Summer is winding down, I've heard rumors that the leaves are turning, and we're watching the first football game of the year. That means school is approaching. I love the excitement of the beginning of school but that also means I have to leave my babies. It's always difficult for me to leave but it's tougher this year with a new little one that I've only been away from for about 8 hours total of her 4 1/2 month life. BRUTAL!
In addition to missing them terribly I keep wondering how I'll find time to get everything done while still having time to spend with my girls. How can I possibly clean, shop, cook, get projects done and maybe even a few crafts for myself while getting enough snuggling time in. However, as I'm gearing up to complain about how terrible this all is for me I realize:
I'm so blessed to have a job that I love that allows us to do the things we want to do, live in the house we have, and put money away for these darlings for school. In this economy not everybody can say that and as a Mama I can't think of a job I'd rather have. I'm able to be home with them half of the time, I get done at 3:00 each day, and when they start school I'll be on the same schedule as them. As much as I miss them I do believe it's the best thing for our family.
I'm so blessed to have to clean a house that we love in a neighborhood we never thought we'd be able to live in (we're SO SO SO happy to be out of a development and out of the crazy traffic and graffiti ridden area we were in previously).

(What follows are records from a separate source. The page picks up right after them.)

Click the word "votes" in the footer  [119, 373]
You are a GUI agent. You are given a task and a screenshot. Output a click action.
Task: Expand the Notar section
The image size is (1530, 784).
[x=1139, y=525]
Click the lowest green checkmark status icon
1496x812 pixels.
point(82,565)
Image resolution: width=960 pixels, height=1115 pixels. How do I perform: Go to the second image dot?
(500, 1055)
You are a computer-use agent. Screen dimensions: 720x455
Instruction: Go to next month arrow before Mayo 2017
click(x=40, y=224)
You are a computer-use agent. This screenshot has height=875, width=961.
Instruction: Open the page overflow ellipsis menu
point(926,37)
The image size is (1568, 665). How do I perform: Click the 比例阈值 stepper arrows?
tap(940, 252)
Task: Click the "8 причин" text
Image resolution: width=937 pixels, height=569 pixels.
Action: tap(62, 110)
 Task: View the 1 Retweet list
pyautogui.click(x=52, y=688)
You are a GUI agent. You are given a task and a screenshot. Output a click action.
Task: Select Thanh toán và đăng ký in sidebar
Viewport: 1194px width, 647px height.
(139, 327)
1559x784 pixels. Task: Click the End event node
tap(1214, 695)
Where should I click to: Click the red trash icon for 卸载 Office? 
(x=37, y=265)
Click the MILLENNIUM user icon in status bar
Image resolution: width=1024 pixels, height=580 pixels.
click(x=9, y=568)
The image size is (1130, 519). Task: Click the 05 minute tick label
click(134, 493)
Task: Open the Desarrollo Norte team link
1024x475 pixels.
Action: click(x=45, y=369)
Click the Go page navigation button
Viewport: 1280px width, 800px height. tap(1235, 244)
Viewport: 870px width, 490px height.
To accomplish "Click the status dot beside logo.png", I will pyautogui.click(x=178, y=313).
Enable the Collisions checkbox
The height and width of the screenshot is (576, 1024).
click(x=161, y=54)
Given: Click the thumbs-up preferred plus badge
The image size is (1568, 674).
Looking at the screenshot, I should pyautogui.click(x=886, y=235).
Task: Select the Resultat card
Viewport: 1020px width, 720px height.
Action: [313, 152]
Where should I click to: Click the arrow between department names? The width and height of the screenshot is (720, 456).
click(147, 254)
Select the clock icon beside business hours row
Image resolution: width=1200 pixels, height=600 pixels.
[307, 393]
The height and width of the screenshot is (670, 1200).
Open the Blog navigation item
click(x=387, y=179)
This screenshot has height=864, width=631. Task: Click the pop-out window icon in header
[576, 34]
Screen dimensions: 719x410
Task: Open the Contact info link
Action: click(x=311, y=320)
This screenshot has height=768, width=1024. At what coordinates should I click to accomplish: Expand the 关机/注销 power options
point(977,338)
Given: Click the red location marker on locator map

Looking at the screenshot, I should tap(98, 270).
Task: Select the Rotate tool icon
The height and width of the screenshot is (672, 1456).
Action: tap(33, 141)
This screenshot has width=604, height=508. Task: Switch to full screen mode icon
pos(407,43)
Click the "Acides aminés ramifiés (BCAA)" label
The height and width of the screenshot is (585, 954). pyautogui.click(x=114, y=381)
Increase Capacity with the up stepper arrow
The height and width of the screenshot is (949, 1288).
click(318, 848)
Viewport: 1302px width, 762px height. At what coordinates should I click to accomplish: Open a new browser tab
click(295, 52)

I'm so blessed to have a FAMILY for my girls to spend their days with. There are 3 other girls within a few months of Stella and she absolutely loves the family of the woman who watches her. We don't consider it "day-care". They have become part of our family and Stella has experienced and learned so much more than she would have if she'd just been with me for all of this time. As much as I miss them I actually truly believe that it's a really great thing for them. I've even continued taking her one day a week throughout the summer because I think it's so good for her developmentally and socially.
I'm blessed to have a husband who puts up with my to-do list and a house to do projects on and improve for our family. Again, so many people don't have a house they can work on, the means to work on it, or a spouse so supportive and helpful.
I'm blessed to have things that I love to do (knitting, sewing, baking, etc). I don't have enough time to do any of them, but there are actually people who don't really have any hobbies.
I'm blessed to not be able to get a good nights sleep because of two incredible girls.
I'm blessed to not have enough time for all that I love because that just means that there is SO much! There were days I had plenty of time for all I wanted to do and I can say that I'm so much happier now. I can't imagine coming home from work each day and having nothing to do other than clean/craft/nap. (Although I can tell you I'd really love a good long nap!) Back then I LONGED for a house filled with little ones and the mess that comes along with them. The way my heart aches by missing them is so much preferable to the ache of not having them.